**BRIEF**. Every record here needs to be retyped exactly.
Segment Start: DATA TO USE
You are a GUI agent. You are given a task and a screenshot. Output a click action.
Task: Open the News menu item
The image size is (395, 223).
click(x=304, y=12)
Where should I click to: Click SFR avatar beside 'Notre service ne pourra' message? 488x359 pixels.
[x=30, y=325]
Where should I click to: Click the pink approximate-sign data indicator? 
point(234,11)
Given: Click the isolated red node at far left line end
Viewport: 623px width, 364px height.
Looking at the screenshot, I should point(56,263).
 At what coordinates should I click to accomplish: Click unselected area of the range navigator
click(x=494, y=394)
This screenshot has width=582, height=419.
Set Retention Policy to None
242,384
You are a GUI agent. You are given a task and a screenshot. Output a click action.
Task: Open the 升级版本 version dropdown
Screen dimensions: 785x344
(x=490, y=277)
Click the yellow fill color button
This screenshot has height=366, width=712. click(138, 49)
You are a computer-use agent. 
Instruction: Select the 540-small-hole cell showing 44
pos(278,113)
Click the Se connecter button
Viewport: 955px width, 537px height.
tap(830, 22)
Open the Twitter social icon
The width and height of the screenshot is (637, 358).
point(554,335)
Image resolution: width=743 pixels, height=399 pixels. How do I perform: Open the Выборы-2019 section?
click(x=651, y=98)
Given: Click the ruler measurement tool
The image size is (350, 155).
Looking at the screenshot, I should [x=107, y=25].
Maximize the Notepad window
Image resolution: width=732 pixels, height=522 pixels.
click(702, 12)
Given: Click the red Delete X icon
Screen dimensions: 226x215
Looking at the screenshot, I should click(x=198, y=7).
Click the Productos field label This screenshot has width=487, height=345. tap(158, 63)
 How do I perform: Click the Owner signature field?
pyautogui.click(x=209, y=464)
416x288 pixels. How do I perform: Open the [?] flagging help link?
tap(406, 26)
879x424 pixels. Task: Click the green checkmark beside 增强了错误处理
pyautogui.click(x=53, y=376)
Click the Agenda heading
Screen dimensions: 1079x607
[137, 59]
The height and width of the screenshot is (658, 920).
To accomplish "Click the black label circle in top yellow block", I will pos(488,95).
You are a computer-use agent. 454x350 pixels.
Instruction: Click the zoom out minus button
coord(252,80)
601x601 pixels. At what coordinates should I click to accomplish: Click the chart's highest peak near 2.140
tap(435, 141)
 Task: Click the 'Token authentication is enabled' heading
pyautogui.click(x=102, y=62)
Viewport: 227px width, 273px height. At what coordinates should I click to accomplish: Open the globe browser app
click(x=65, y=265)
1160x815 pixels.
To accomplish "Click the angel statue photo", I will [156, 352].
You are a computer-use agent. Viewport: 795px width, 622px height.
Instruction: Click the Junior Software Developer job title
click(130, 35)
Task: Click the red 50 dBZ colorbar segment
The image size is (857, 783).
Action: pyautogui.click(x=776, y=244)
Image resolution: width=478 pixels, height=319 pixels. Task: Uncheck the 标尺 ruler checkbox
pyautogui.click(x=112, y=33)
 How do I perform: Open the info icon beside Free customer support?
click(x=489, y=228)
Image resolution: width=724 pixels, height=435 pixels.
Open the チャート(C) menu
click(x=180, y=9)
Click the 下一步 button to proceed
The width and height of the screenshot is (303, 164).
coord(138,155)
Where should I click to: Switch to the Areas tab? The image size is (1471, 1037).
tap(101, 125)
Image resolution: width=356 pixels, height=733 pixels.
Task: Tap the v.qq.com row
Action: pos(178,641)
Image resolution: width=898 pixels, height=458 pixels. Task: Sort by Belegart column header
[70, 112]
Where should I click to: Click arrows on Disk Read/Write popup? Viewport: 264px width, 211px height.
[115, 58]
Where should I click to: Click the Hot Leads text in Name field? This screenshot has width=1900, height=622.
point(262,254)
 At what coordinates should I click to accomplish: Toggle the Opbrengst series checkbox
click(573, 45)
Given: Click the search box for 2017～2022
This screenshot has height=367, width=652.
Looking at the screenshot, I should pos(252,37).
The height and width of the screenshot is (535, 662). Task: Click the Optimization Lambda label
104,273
Segment End: DATA TO USE
**TASK RESULT**.
You are a GUI agent. You are given a task and a screenshot. Output a click action.
Task: Open the News menu item
The image size is (395, 223).
click(x=304, y=12)
Where should I click to: Click SFR avatar beside 'Notre service ne pourra' message? 488x359 pixels.
[x=30, y=325]
Where should I click to: Click the pink approximate-sign data indicator? 
point(234,11)
Given: Click the isolated red node at far left line end
Viewport: 623px width, 364px height.
Looking at the screenshot, I should point(56,263).
 At what coordinates should I click to accomplish: Click unselected area of the range navigator
click(x=494, y=394)
This screenshot has width=582, height=419.
Set Retention Policy to None
242,384
You are a GUI agent. You are given a task and a screenshot. Output a click action.
Task: Open the 升级版本 version dropdown
Screen dimensions: 785x344
(x=490, y=277)
Click the yellow fill color button
This screenshot has height=366, width=712. click(138, 49)
You are a computer-use agent. 
Instruction: Select the 540-small-hole cell showing 44
pos(278,113)
Click the Se connecter button
Viewport: 955px width, 537px height.
tap(830, 22)
Open the Twitter social icon
The width and height of the screenshot is (637, 358).
point(554,335)
Image resolution: width=743 pixels, height=399 pixels. How do I perform: Open the Выборы-2019 section?
click(x=651, y=98)
Given: Click the ruler measurement tool
The image size is (350, 155).
Looking at the screenshot, I should [x=107, y=25].
Maximize the Notepad window
Image resolution: width=732 pixels, height=522 pixels.
click(702, 12)
Given: Click the red Delete X icon
Screen dimensions: 226x215
Looking at the screenshot, I should click(x=198, y=7).
Click the Productos field label This screenshot has width=487, height=345. tap(158, 63)
 How do I perform: Click the Owner signature field?
pyautogui.click(x=209, y=464)
416x288 pixels. How do I perform: Open the [?] flagging help link?
tap(406, 26)
879x424 pixels. Task: Click the green checkmark beside 增强了错误处理
pyautogui.click(x=53, y=376)
Click the Agenda heading
Screen dimensions: 1079x607
[137, 59]
The height and width of the screenshot is (658, 920).
To accomplish "Click the black label circle in top yellow block", I will pos(488,95).
You are a computer-use agent. 454x350 pixels.
Instruction: Click the zoom out minus button
coord(252,80)
601x601 pixels. At what coordinates should I click to accomplish: Click the chart's highest peak near 2.140
tap(435, 141)
 Task: Click the 'Token authentication is enabled' heading
pyautogui.click(x=102, y=62)
Viewport: 227px width, 273px height. At what coordinates should I click to accomplish: Open the globe browser app
click(x=65, y=265)
1160x815 pixels.
To accomplish "Click the angel statue photo", I will [156, 352].
You are a computer-use agent. Viewport: 795px width, 622px height.
Instruction: Click the Junior Software Developer job title
click(130, 35)
Task: Click the red 50 dBZ colorbar segment
The image size is (857, 783).
Action: pyautogui.click(x=776, y=244)
Image resolution: width=478 pixels, height=319 pixels. Task: Uncheck the 标尺 ruler checkbox
pyautogui.click(x=112, y=33)
 How do I perform: Open the info icon beside Free customer support?
click(x=489, y=228)
Image resolution: width=724 pixels, height=435 pixels.
Open the チャート(C) menu
click(x=180, y=9)
Click the 下一步 button to proceed
The width and height of the screenshot is (303, 164).
coord(138,155)
Where should I click to: Switch to the Areas tab? The image size is (1471, 1037).
tap(101, 125)
Image resolution: width=356 pixels, height=733 pixels.
Task: Tap the v.qq.com row
Action: pos(178,641)
Image resolution: width=898 pixels, height=458 pixels. Task: Sort by Belegart column header
[70, 112]
Where should I click to: Click arrows on Disk Read/Write popup? Viewport: 264px width, 211px height.
[115, 58]
Where should I click to: Click the Hot Leads text in Name field? This screenshot has width=1900, height=622.
point(262,254)
 At what coordinates should I click to accomplish: Toggle the Opbrengst series checkbox
click(573, 45)
Given: Click the search box for 2017～2022
This screenshot has height=367, width=652.
Looking at the screenshot, I should pos(252,37).
The height and width of the screenshot is (535, 662). Task: Click the Optimization Lambda label
104,273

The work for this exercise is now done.